[[ Task material, beginning ]]

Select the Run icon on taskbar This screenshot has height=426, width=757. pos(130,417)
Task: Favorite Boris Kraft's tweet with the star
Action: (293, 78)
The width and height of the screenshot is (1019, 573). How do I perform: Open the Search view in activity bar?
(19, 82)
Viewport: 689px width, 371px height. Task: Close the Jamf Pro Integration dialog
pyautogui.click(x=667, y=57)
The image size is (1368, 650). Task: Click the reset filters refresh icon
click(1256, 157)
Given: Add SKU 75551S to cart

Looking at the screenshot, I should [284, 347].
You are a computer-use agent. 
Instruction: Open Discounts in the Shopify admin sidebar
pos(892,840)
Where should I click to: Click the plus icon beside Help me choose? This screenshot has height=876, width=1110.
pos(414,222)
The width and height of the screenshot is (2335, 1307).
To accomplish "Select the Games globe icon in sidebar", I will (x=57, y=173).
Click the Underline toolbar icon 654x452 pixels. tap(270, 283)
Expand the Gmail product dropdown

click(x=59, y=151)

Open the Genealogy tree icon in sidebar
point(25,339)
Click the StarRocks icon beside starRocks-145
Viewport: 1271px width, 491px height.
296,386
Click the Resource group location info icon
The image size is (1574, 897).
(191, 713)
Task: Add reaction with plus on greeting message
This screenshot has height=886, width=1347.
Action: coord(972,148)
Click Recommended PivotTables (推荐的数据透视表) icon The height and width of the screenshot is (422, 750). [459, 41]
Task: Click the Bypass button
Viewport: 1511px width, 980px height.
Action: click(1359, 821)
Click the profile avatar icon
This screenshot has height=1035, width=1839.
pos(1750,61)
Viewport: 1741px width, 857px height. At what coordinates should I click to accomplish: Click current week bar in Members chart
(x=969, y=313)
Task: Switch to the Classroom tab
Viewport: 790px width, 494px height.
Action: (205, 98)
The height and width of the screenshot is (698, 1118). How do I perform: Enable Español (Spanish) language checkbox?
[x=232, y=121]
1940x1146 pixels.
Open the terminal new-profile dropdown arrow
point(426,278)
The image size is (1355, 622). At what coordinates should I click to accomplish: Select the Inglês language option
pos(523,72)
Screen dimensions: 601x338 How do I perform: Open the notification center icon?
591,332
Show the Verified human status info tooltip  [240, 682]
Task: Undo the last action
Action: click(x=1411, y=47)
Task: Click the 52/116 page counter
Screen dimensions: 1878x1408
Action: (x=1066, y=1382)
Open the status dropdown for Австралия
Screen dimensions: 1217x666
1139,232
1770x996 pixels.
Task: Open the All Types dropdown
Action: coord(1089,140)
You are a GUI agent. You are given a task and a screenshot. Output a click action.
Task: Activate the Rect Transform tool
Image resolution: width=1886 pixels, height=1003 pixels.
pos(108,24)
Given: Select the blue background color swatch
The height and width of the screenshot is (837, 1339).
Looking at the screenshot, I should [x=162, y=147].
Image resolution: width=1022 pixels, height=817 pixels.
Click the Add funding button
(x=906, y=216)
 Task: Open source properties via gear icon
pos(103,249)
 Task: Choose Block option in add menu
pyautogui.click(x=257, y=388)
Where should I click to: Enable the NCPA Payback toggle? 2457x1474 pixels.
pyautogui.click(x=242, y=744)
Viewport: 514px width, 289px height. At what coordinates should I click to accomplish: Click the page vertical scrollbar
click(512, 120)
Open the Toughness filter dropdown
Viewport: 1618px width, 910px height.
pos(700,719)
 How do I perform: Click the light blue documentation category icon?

[[ Task material, end ]]

All lines from the one with "Given: Select the" through the final line above are to be quoted exactly; quote no other line.

● **Answer below**
Given: Select the blue background color swatch
The height and width of the screenshot is (837, 1339).
Looking at the screenshot, I should [x=162, y=147].
Image resolution: width=1022 pixels, height=817 pixels.
Click the Add funding button
(x=906, y=216)
 Task: Open source properties via gear icon
pos(103,249)
 Task: Choose Block option in add menu
pyautogui.click(x=257, y=388)
Where should I click to: Enable the NCPA Payback toggle? 2457x1474 pixels.
pyautogui.click(x=242, y=744)
Viewport: 514px width, 289px height. At what coordinates should I click to accomplish: Click the page vertical scrollbar
click(512, 120)
Open the Toughness filter dropdown
Viewport: 1618px width, 910px height.
pos(700,719)
 How do I perform: Click the light blue documentation category icon?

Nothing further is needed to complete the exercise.